How clogged will the internet be by 2020? Well, let’s take a look at a few things. The number of TV sets connected to the internet will reach 965 million by 2020, that’s up from 103 million at the end of 2010 and the 339 million expected at the end of 2014.The number of televisions connected via media streaming devices and dongles is forecasted to reach 183 million in 2020, up from 36 million by the end of 2014. By the end of this decade, nearly half of television households worldwide will be watching some form of online television or video, with around 200 million homes subscribing to an online video on demand package.
So what does all this mean for internet service providers? Massive companies like AT&T and Comcast have spent the first two months of 2014 announcing plans to close and control the internet through additional fees, and pay-to-play schemes. Today’s consumer is streaming more video than ever before, and they see it from their congested network. ISPs and infrastructure providers can’t keep up with the consistent bandwidth required to enable a high-quality service for OTT customers.
This is just the beginning of the internet bottleneck issue, and it’s only 2014. What’s going to happen when 2020 hits? Cisco recently reported in its Visual Networking Index report that by 2018, video will comprise a whopping 79 percent of global consumer Internet traffic.
An obvious solution to unclog the internet is to reduce video bitrates in order to lower the bandwidth requirements of the streamed video files. However, because the video quality is directly related to the bitrate allocated to the video stream, blindly lowering the bitrate will result in a poor viewing experience and unsatisfied customers—an option that is unacceptable in the age of retina displays and UHD 4k televisions.
Another solution is caching the most frequently viewed video files at the network edges. This ensures that when a popular video file is being requested by a user, it can be streamed from a location that is close to the user’s physical location, and does not have to travel again over the Internet backbone. Since most of the online video traffic is generated by a relatively small number of popular streams, caching those streams can be cost-effective when taking into account the storage costs of the cached files vs. the delivery costs of each copy that travels over the network.
Adaptive bitrate streaming is another common solution used by content delivery networks. This method detects a user’s bandwidth and CPU capacity in real time, then adjusts the quality of a video stream accordingly. While this strategy can provide consistent streaming on high-end and low-end connections, it incurs additional storage and encoding costs, and has a challenge to maintain overall quality on a global scale.

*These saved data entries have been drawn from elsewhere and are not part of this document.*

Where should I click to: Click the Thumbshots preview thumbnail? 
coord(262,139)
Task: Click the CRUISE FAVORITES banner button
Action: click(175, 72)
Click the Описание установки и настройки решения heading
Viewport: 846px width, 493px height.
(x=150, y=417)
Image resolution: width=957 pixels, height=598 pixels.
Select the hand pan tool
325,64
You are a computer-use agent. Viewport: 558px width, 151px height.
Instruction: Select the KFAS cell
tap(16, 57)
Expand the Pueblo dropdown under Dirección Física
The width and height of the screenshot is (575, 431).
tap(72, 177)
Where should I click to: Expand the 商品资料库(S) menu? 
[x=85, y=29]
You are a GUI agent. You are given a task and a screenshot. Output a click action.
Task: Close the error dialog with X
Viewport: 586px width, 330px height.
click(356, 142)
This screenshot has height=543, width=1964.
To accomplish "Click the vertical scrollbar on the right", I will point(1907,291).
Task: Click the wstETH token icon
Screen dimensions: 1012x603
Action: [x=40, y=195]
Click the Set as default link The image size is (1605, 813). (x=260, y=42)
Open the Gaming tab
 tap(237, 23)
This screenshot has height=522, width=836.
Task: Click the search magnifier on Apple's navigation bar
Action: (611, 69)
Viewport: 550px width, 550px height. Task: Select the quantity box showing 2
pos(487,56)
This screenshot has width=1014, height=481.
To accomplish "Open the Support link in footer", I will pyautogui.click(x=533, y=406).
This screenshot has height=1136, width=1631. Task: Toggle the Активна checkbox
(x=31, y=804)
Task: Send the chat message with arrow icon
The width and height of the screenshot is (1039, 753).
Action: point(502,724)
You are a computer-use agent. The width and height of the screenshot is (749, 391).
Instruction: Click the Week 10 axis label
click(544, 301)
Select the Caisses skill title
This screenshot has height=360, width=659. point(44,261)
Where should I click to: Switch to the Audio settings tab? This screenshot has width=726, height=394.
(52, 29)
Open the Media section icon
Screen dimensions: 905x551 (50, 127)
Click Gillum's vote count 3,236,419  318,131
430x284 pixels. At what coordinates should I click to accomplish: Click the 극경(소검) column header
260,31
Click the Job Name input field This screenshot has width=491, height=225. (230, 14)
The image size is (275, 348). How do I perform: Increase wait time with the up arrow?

Finally, there’s media optimization, which takes an already-compressed video stream, analyzes its perceptual properties, and encodes it to a lower bitrate to increase streaming speeds without affecting the original video quality. This would be like taking a ball of modeling clay and squeezing it to make it smaller: It still has the same amount of clay, but occupies a smaller amount of space. Some forms of media optimization may struggle to maintain the quality of the video while reducing file size, but when done correctly using a reliable perceptual quality measure, this process can reduce a bitrate and file size by 20-50 percent while retaining the full perceptual quality. And that, ladies and gentlemen, is Beamr Video.
While these major players continue to sort through the congestion issues, utilizing current solutions like caching, adaptive bitrate streaming and media optimization can alleviate the bandwidth bottleneck problem while providing a win-win-win situation for content providers, telcos and end users.